Apparently the creative writing journals and awards can also tend toward such clubbiness...I don't know if you ever saw that website called Foetry, but it overtly traced connections among poets and publishers. (It's been taken down since, with only a few archival materials left online, but back in the day, it was naming names like crazy.)

Ink said...

I did find the Foetry mission statement in case anyone's interested.

The Bittersweet Girl said...

I am in the process of putting together an edited collection and here's what I've learned: 1) presses are still wary of them, 2) the only way to get senior scholars is to solicit them -- they don't answer CFP, of course, and 3) one needs senior scholars to give a collection credibility so, yeah, I did a fair amount of solicitation (sounds sexier than it was).

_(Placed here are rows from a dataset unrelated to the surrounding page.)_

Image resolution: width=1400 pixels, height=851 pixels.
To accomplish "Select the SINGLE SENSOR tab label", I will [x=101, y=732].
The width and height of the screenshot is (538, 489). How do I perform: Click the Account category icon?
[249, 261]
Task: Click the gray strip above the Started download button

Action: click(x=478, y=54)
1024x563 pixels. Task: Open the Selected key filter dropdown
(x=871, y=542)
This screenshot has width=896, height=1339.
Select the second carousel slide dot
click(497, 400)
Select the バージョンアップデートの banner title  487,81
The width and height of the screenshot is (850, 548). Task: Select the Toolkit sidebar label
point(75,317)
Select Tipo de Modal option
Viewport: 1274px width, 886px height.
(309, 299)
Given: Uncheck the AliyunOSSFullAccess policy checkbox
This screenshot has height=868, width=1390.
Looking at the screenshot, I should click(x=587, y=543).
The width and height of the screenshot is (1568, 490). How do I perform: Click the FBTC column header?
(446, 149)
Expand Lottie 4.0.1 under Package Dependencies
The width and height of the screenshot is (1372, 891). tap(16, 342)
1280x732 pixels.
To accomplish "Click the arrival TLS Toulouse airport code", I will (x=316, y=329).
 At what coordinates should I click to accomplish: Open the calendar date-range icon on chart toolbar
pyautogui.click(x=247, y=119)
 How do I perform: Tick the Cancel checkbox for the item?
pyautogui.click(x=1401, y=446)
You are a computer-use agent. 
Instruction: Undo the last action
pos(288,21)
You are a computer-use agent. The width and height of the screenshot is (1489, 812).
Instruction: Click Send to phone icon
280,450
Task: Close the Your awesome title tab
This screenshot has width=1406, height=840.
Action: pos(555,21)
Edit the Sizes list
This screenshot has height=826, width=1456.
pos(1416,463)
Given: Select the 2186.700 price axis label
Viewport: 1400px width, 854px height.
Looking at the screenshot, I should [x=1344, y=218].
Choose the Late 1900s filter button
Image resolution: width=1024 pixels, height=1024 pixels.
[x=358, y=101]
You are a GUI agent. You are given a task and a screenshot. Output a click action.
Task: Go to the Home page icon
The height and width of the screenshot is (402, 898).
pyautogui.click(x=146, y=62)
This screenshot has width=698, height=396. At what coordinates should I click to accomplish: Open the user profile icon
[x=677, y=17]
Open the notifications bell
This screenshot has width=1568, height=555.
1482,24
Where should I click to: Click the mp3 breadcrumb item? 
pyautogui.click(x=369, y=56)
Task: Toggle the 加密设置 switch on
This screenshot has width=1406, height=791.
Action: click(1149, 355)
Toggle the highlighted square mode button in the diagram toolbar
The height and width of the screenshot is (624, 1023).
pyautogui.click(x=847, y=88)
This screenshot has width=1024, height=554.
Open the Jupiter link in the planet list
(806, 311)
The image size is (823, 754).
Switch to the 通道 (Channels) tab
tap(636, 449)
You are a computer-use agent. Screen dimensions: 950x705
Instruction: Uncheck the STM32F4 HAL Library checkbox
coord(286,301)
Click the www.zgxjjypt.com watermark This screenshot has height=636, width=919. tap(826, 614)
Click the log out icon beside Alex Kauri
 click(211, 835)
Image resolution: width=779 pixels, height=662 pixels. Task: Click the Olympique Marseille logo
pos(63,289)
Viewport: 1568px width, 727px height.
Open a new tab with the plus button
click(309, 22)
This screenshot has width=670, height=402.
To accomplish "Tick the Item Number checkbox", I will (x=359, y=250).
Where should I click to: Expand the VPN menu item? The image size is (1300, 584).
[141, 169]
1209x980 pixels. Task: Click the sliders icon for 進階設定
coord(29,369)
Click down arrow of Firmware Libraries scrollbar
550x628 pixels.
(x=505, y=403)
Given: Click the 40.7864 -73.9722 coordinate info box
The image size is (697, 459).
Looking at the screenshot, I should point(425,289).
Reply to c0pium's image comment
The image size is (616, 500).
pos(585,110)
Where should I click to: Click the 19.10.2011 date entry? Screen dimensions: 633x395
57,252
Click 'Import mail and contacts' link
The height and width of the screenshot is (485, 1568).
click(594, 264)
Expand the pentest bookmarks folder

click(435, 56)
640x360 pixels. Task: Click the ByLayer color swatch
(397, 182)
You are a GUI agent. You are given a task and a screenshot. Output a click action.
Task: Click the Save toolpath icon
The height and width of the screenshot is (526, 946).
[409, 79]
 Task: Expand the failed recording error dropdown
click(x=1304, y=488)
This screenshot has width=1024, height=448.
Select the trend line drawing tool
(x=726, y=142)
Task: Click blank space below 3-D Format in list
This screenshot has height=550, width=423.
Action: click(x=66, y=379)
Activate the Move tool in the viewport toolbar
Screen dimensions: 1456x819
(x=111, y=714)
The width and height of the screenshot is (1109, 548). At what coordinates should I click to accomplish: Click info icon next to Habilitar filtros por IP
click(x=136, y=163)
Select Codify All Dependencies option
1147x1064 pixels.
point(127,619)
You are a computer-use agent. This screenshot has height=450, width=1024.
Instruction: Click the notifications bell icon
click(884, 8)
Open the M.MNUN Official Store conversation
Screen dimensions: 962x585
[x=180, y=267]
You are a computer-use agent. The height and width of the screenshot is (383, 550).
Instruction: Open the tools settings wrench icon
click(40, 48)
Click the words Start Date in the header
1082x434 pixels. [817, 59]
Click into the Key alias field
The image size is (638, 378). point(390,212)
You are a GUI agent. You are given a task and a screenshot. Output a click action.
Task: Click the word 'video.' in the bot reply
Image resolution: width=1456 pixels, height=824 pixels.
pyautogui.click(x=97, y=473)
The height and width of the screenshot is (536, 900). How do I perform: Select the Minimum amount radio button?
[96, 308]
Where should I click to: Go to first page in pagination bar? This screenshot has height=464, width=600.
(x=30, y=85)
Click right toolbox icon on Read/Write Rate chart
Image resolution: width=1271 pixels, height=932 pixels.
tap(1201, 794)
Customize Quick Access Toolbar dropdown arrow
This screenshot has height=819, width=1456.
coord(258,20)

Not only have I had the impression that journal articles have more cache than book chapters, I think they have more cache than editing a book.

undine said...

Ink, I had seen something about Foetry some years back when someone I know was angry about a contest he was involved in being named. I didn't know that they'd taken it down as a site!

Bittersweet Girl, I wish you'd write about good ways to solicit senior scholars; it does sound like a process of art or maybe science.